> **Work to complete**: Reproduce the entries below verbatim, starting with the line that contains "Task: Hit the underscore minimize icon" and going on through the line that contains "point(187,304)". Output only those lines.

> **Given records**:
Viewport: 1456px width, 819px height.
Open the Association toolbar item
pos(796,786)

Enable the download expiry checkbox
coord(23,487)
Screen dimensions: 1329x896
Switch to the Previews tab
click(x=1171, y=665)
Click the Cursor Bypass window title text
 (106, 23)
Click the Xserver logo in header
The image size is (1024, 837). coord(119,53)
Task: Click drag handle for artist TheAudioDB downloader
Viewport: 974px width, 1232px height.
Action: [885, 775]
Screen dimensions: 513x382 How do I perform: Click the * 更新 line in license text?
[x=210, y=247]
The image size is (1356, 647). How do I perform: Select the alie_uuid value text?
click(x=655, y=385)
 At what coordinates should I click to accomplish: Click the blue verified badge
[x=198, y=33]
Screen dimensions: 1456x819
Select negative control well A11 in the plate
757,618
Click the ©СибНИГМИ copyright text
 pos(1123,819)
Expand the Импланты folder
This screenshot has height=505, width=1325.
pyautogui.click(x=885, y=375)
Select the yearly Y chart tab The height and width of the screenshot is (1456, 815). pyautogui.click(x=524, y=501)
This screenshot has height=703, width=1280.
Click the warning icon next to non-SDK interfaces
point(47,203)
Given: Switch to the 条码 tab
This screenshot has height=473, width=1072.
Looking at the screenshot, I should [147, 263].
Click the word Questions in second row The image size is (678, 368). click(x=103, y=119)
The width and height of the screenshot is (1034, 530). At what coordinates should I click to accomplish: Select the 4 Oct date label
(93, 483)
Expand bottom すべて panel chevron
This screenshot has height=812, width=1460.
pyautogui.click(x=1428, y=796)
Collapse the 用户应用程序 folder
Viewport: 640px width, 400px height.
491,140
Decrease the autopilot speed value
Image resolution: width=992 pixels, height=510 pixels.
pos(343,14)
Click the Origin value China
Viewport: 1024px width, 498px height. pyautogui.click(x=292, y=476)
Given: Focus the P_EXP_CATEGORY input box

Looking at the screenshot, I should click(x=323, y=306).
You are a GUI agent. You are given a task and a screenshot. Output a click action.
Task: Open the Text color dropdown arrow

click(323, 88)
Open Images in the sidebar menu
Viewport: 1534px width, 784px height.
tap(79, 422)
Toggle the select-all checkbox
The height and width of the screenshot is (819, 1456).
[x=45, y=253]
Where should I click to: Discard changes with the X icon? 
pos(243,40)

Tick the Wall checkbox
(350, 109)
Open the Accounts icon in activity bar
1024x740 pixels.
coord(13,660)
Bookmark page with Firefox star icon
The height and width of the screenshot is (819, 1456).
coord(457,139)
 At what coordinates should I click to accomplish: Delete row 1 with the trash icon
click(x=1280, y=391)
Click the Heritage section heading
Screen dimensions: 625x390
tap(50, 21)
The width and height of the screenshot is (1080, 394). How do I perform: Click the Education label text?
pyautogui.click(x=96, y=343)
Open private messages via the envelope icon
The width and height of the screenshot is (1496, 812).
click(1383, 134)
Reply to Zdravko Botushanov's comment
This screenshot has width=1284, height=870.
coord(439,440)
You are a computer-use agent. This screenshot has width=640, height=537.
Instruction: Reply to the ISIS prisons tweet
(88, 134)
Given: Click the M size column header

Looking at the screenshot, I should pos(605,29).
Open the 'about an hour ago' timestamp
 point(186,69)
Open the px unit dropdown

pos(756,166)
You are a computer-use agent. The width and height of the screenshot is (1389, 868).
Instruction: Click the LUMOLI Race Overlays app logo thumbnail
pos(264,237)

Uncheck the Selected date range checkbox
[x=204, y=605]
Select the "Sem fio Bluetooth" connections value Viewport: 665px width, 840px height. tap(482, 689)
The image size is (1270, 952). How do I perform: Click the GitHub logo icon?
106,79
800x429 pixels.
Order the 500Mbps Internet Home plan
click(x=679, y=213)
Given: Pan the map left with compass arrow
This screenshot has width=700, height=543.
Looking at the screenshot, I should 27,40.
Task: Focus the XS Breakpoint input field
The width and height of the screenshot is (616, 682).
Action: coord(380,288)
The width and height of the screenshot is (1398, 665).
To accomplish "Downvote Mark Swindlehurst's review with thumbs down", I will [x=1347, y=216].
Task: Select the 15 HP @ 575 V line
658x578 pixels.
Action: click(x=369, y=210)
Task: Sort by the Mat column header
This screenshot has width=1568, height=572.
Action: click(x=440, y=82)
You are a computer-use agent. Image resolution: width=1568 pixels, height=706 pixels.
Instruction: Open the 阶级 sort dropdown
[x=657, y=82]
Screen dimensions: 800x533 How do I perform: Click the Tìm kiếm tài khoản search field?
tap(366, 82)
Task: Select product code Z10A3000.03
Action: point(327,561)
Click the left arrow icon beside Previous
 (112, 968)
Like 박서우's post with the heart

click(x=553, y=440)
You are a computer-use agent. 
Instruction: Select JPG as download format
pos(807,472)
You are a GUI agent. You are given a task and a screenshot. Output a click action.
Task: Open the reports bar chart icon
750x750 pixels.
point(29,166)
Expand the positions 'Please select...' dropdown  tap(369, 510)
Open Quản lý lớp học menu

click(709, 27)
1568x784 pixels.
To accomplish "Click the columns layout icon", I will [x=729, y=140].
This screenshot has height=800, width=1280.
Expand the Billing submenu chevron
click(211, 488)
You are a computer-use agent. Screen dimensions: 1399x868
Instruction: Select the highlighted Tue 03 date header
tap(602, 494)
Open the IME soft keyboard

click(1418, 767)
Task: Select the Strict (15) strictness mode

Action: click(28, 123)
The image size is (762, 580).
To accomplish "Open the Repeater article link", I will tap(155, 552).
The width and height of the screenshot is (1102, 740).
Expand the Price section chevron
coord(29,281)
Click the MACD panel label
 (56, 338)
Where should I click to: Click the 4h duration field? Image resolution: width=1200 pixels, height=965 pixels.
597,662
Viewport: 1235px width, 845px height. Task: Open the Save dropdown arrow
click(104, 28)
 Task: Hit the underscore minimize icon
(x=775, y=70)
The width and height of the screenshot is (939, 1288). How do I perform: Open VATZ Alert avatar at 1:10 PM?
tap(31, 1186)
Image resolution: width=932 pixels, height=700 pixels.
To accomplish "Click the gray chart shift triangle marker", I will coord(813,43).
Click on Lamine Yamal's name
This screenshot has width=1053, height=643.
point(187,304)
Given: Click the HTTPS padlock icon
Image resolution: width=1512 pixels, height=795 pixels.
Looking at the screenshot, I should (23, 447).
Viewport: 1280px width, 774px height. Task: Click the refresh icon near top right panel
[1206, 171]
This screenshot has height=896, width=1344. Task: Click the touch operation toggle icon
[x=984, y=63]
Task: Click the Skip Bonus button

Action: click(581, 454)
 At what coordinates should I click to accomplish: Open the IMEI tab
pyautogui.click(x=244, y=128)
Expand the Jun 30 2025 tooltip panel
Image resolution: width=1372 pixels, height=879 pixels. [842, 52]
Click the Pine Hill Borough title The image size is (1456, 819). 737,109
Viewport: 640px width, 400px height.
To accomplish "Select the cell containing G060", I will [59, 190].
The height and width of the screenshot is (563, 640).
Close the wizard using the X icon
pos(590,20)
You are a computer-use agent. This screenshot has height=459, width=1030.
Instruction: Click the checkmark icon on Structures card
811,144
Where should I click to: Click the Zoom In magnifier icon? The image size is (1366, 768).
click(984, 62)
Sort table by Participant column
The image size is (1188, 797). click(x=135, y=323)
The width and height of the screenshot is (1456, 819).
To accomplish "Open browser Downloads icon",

> **Written response**:
 Task: Hit the underscore minimize icon
(x=775, y=70)
The width and height of the screenshot is (939, 1288). How do I perform: Open VATZ Alert avatar at 1:10 PM?
tap(31, 1186)
Image resolution: width=932 pixels, height=700 pixels.
To accomplish "Click the gray chart shift triangle marker", I will coord(813,43).
Click on Lamine Yamal's name
This screenshot has width=1053, height=643.
point(187,304)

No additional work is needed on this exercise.